- Church: Catholic Church
- Diocese: Diocese of Amos
- In office: 13 April 1978 – 3 May 2004
- Predecessor: Gaston Hains
- Successor: Eugène Tremblay

Orders
- Ordination: May 30, 1953
- Consecration: June 12, 1978 by Maurice Roy

Personal details
- Born: May 20, 1930 Île Dupas, Quebec, Dominion of Canada, British Empire
- Died: May 11, 2014 (aged 83) Amos, Quebec, Canada

= Gérard Drainville =

Gérard Drainville (May 20, 1930 - May 11, 2014) was a Roman Catholic bishop.

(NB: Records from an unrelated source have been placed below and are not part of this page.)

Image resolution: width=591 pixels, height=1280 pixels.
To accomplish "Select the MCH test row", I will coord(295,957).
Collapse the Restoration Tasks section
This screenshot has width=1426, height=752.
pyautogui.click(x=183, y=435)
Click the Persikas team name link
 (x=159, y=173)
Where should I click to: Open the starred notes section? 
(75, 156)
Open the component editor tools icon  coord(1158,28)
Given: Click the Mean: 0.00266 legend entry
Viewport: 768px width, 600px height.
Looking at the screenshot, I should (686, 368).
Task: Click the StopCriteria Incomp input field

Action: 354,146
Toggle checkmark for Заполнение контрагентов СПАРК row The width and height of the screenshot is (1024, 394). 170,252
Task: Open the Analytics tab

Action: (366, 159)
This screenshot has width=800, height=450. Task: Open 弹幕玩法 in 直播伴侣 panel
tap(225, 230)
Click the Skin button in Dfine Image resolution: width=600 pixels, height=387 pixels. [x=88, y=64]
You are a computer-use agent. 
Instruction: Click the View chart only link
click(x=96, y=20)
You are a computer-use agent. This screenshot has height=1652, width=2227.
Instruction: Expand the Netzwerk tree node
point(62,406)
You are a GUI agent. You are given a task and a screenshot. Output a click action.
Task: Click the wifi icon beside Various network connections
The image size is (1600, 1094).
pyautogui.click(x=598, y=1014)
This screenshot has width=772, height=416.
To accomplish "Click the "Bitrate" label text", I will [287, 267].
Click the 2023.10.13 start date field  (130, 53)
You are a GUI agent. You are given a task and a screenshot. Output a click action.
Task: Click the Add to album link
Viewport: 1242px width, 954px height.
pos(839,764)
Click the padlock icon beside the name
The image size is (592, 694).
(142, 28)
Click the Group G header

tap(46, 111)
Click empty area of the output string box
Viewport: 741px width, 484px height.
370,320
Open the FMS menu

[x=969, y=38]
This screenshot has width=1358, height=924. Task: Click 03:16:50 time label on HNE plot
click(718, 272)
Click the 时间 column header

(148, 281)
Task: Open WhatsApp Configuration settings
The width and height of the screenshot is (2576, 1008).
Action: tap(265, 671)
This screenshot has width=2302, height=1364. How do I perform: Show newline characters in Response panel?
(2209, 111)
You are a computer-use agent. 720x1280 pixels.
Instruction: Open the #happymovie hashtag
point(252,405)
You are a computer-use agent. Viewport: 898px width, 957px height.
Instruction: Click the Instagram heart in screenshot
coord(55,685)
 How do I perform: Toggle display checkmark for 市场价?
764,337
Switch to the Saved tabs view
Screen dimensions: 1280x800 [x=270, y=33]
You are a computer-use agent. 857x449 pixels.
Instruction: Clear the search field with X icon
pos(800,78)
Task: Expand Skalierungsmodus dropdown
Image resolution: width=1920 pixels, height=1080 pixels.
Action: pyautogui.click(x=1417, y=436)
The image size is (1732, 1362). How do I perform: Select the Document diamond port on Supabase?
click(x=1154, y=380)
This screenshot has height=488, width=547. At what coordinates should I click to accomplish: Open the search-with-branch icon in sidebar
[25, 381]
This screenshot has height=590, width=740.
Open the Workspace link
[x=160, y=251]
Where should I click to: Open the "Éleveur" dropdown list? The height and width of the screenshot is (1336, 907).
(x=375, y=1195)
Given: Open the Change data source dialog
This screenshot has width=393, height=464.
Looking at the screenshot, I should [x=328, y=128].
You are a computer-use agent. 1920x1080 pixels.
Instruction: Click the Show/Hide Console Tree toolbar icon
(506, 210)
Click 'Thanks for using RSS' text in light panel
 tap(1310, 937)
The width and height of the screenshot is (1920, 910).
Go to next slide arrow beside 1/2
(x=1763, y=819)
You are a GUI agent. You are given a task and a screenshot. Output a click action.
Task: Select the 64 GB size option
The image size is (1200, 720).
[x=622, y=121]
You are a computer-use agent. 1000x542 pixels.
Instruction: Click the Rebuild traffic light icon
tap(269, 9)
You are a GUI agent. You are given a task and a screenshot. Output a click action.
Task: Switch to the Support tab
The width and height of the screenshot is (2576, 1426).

Drainville was born in 1930 on Ile Du Pas to Norbert Drainville and Angeline Farley. After graduating from Joliette Seminary, Drainville studied geology and biology at the University of Montreal.

After graduation, he became a biology professor at Joliette Seminary, Le collège constituent de Joliette partie intégrante du Cégep régional de Lanaudière and Sacred Heart of Antanimena School in Antananarivo in Madagascar.

Ordained to the priesthood in 1953, Drainville became vicar of Saint-Lin–Laurentides in 1973 before becoming bishop of the Diocese of Amos, Canada, in 1978.

He resigned from the office in 2004. Drainville died in Amos, Quebec.